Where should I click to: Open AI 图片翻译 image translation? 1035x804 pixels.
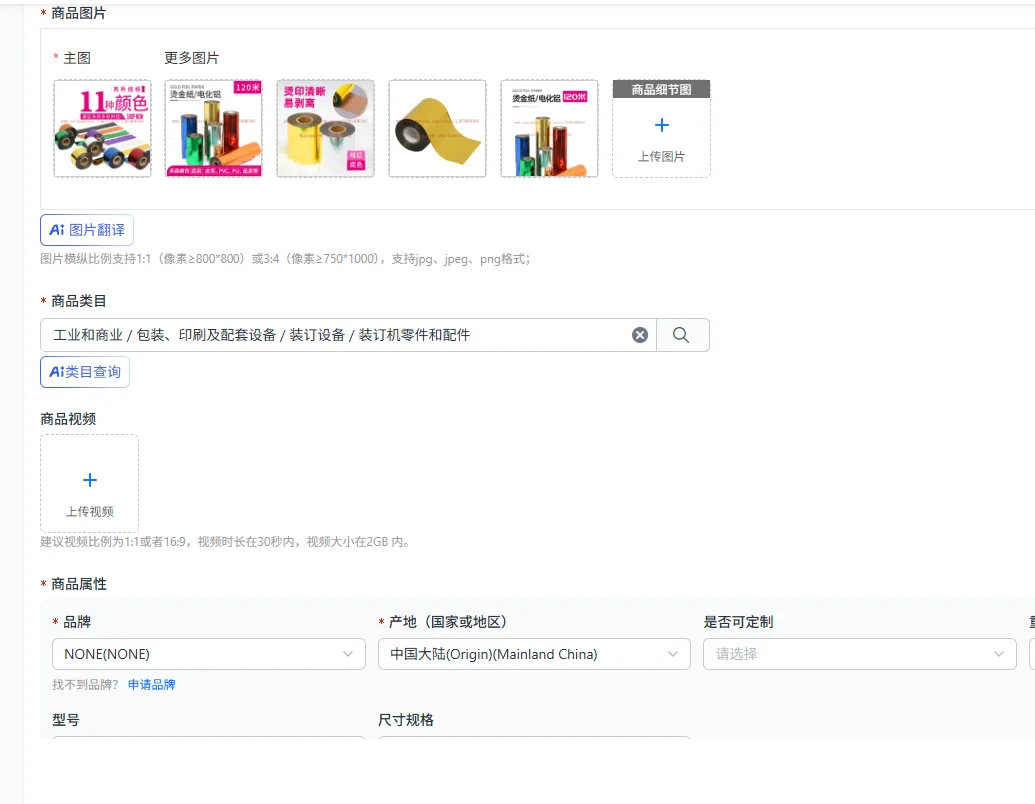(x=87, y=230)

...

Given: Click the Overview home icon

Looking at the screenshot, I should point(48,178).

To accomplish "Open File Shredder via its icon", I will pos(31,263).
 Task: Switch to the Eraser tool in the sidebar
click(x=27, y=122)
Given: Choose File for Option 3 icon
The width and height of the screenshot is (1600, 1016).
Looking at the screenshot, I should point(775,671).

==

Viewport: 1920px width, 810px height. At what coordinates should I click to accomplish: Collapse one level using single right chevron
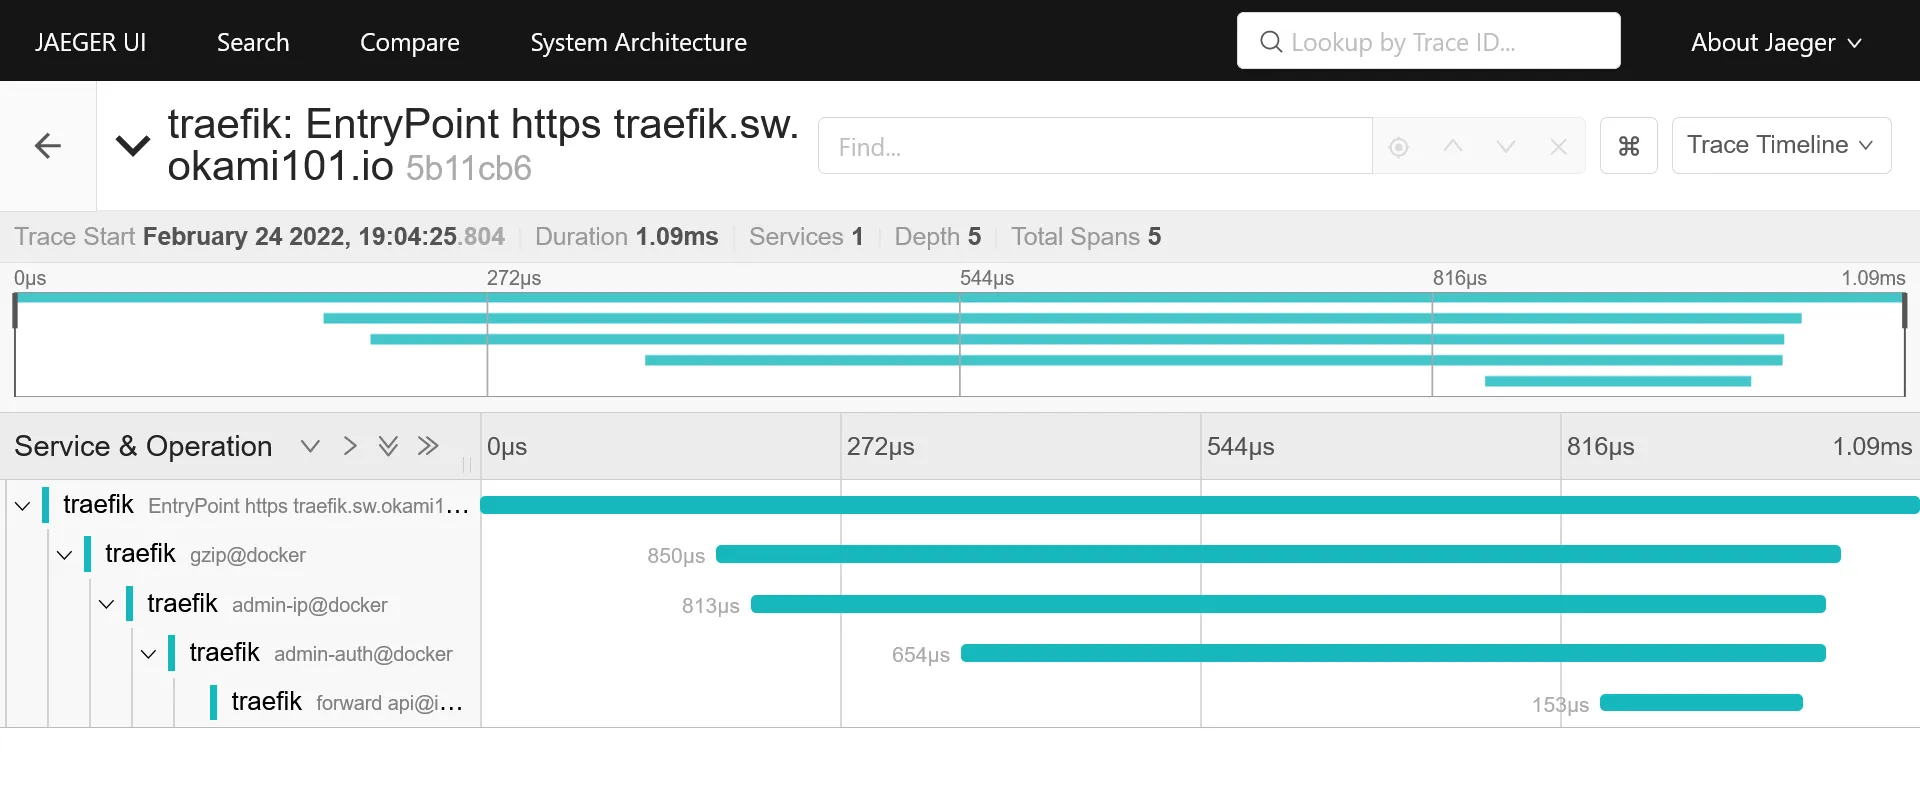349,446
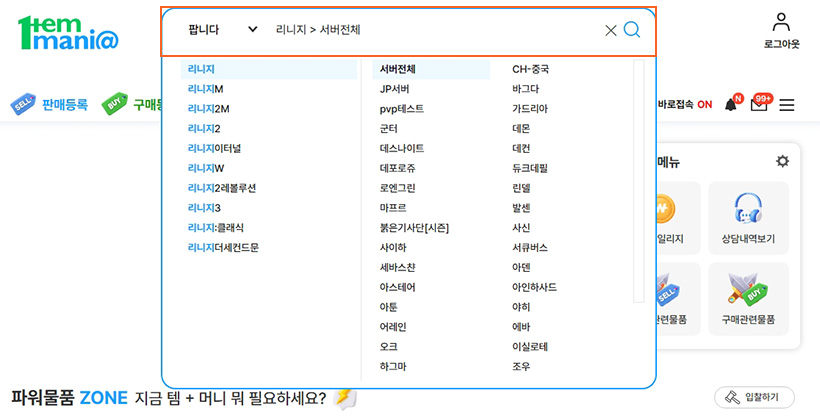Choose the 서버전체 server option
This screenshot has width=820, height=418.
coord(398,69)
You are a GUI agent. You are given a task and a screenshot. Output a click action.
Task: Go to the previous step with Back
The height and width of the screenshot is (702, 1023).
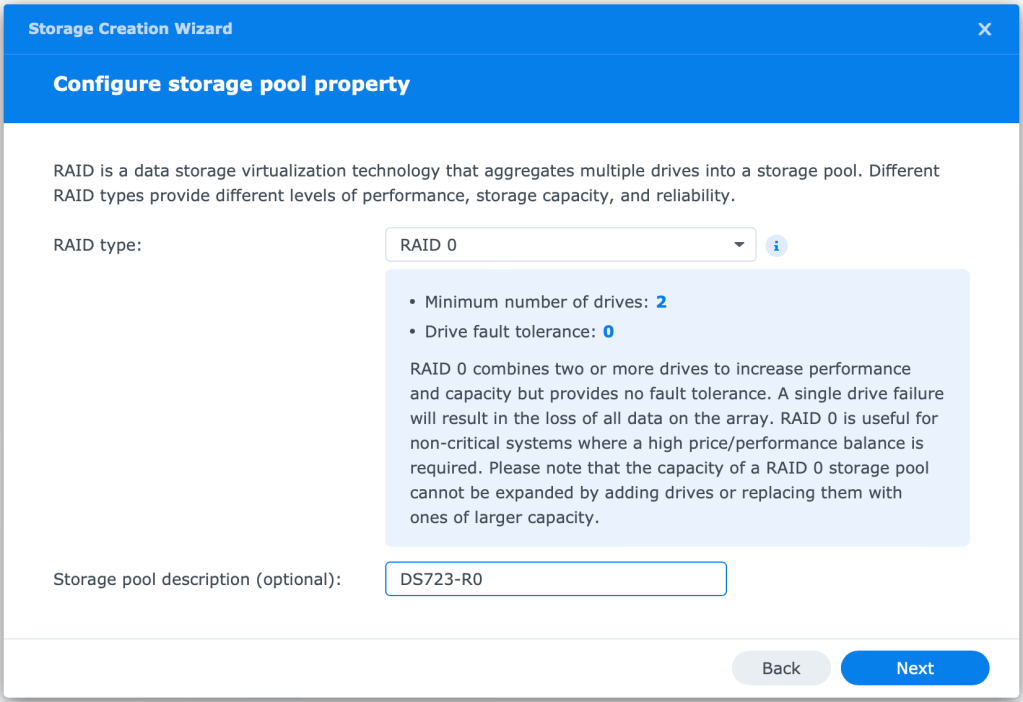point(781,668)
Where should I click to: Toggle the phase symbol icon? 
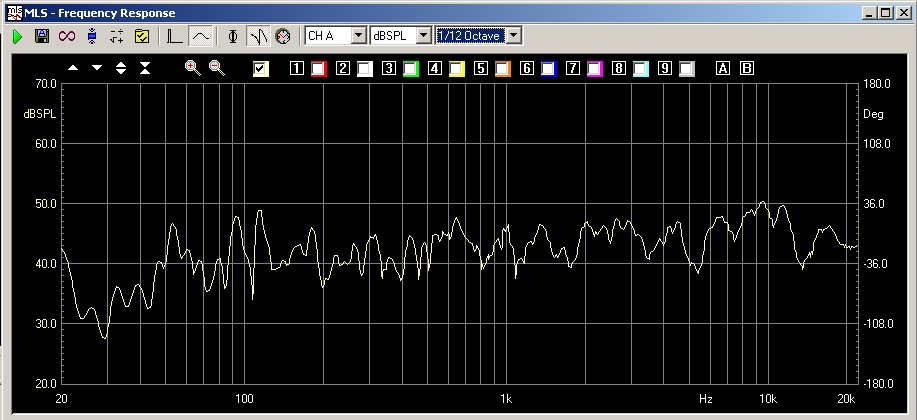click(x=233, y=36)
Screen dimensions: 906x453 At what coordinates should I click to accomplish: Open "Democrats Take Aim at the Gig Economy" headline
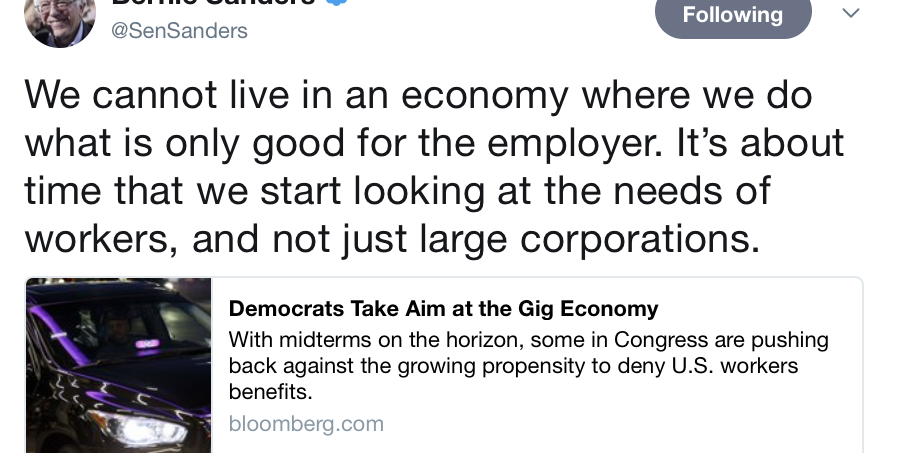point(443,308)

◆ PROBLEM DESCRIPTION:
Copy, word for word, the part of the records that opens with the line containing "Given: Click the Overview home icon" and closes with the line containing "Looking at the screenshot, I should point(775,671).".

◆ SOLUTION:
Given: Click the Overview home icon

Looking at the screenshot, I should point(48,178).

To accomplish "Open File Shredder via its icon", I will pos(31,263).
 Task: Switch to the Eraser tool in the sidebar
click(x=27, y=122)
Given: Choose File for Option 3 icon
The width and height of the screenshot is (1600, 1016).
Looking at the screenshot, I should point(775,671).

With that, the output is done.